いや、可愛いとか思う時点で終わってるのは分かるんだけど・・・でも、ねぇ、仕方無いでしょ、好きなんだもん。
「じゃあ僕は、僕の見てる前で他の人に甘えたら浮気です。僕を呼んだんなら、僕に抱きつけばいいじゃないですか。そしたら、少しは優しく連れて帰ってあげますよ」
恥かしい事を言ってるのは分かってる、耳まで赤くなってるのも自覚済みだ。でも、ほら、銀さんだって顔は普通を装ってるけど首が赤いもん。
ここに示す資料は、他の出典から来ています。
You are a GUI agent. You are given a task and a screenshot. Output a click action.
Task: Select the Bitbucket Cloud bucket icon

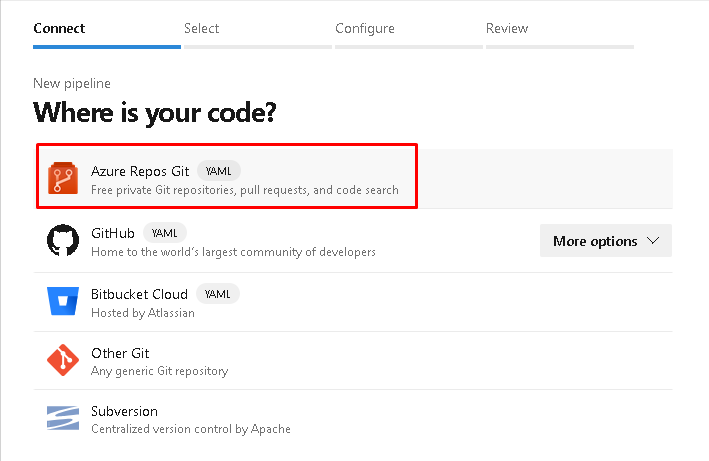point(63,301)
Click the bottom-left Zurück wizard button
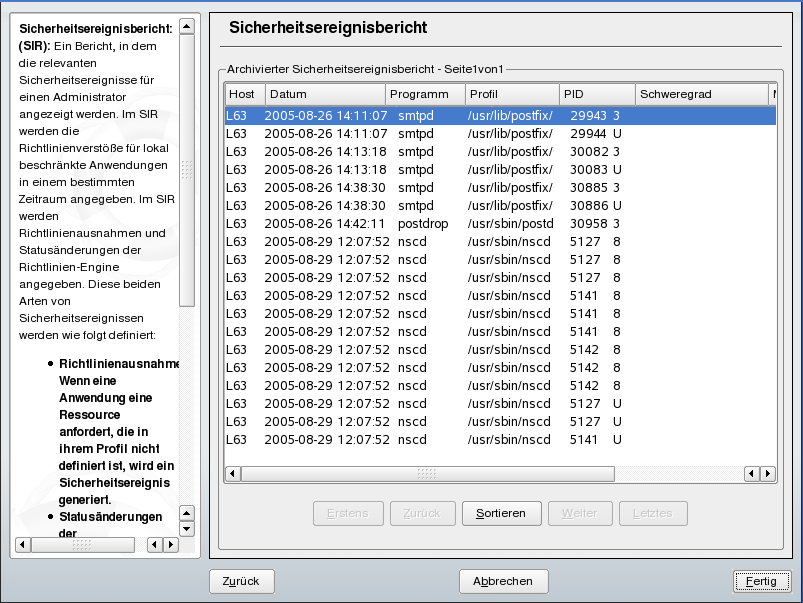 pyautogui.click(x=241, y=581)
おあいこだ。
「・・・・・・・・・・・・・・・・分かった」
「僕も、分かりました」
僕は座ったまま銀さんに近付いて、走り回ったせいか今のこっぱずかしい会話のせいか汗の臭いがする髪に口付けて、ごめんなさいと謝った。
「新ちゃん、味噌汁飲みたい」
自分じゃ温める気にならないとほざいた駄目な大人に、またもや可愛いなぁと思ってしまった僕は重症だ。
だけどこっそり、やっぱり土方さんが言ったとおり真正面から行ってみれば、こんなにもあっさりだったなと感謝した。勿論、口には出さなかったけど。